DR: I think my faith in Jesus Christ is the foundation of who I am. Everyone has their thoughts, beliefs and faith, but for my household this is what we believe in. It makes it easier when you have something to hold on to. With life’s struggles and the unknown, that blind faith is tough for a lot of people. People wonder how I can come in positive every day and don’t sweat the small stuff, through cancer and going through different adversities — that’s how. I’ve got a wife of 22 years and my daughter who is fantastic. We are a tight knit group and without those two things I don’t know where I’d be.
LAS: Speaking of legacy, let’s talk about your son.
DR: Yes! He’s going to be a baseball player at Loyola next year. He’s definitely different than me. He’s more subdued but he’s got a heart of gold and he’s a tough competitor. It’s fun to see my son make his own path and be his own individual.

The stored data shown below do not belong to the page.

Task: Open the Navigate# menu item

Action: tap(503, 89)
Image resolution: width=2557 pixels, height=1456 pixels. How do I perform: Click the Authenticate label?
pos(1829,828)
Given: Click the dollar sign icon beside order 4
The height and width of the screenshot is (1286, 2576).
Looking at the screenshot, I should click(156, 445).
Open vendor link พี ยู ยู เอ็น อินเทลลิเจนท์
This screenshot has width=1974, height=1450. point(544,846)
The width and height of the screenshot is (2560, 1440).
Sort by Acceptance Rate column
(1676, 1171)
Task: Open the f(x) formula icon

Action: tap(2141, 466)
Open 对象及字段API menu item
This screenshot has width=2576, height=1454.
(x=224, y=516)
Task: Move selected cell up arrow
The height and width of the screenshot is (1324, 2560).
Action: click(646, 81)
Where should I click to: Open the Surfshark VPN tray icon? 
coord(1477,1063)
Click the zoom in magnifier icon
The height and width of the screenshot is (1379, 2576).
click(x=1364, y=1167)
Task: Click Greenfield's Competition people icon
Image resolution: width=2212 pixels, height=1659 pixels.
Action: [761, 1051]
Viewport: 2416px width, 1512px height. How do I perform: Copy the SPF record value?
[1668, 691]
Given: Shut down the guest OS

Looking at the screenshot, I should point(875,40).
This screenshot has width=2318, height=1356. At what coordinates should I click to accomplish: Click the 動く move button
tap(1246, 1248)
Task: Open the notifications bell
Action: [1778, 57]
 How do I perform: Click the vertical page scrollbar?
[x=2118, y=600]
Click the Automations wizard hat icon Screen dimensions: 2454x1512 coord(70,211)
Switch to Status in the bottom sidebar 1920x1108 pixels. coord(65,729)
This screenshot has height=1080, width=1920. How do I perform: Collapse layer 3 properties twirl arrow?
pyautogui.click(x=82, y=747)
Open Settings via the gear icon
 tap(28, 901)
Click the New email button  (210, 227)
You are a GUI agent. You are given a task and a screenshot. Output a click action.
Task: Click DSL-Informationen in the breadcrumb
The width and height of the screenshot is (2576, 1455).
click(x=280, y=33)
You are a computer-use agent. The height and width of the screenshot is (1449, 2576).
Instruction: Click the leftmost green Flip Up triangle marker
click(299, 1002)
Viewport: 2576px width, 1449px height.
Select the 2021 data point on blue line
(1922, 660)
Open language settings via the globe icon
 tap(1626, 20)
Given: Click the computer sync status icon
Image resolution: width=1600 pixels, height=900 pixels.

LAS: Can you talk about your battle with cancer? Any advice for people out there who are suffering?
DR: I had Hodgkin’s Lymphoma. It was stage two, there are four stages so it wasn’t in my blood yet and it wasn’t below my diaphragm. So, that’s the good thing. It was fast moving but my oncologist, my radiologist and everyone was on top of it. Obviously, when you hear cancer, it’s a tough word. That “C word” gets people. People equate that to death, but it went back to my faith, my family and my doctors. My wife, my family, my friends, the fans were there supporting me. We didn’t waver and we knew it was happening for a reason. I never felt sorry for myself. My dad, my mom, my father-in-law came to know Christ because of it because of our stead-fastness.
LAS: What is some advice you have for young players?
DR: Don’t ever lose that confidence and out-work people. For me, I was a person that played with a lot of people that were a lot more talented than I was, but I just took pride in outworking them and being educated as far as understanding the game and playing the game hard and the right way.
LAS: What would you like your legacy to be?
DR: I respect the game and I respect people. I think that covers a lot of it. The fans pay big money to watch professional athletes play. How you perform, how you prepare, how you treat fans, how you treat ushers and stadium ops with respect – I think that’s important. As a manager of the Dodgers, I’m on TV and as one of the faces of the organization. To carry myself in the right way is important. I ask for respect and I think the way I treat people in uniform or outside of uniform draws them closer to me and the organization. So, I like to think I’ve done things the right way.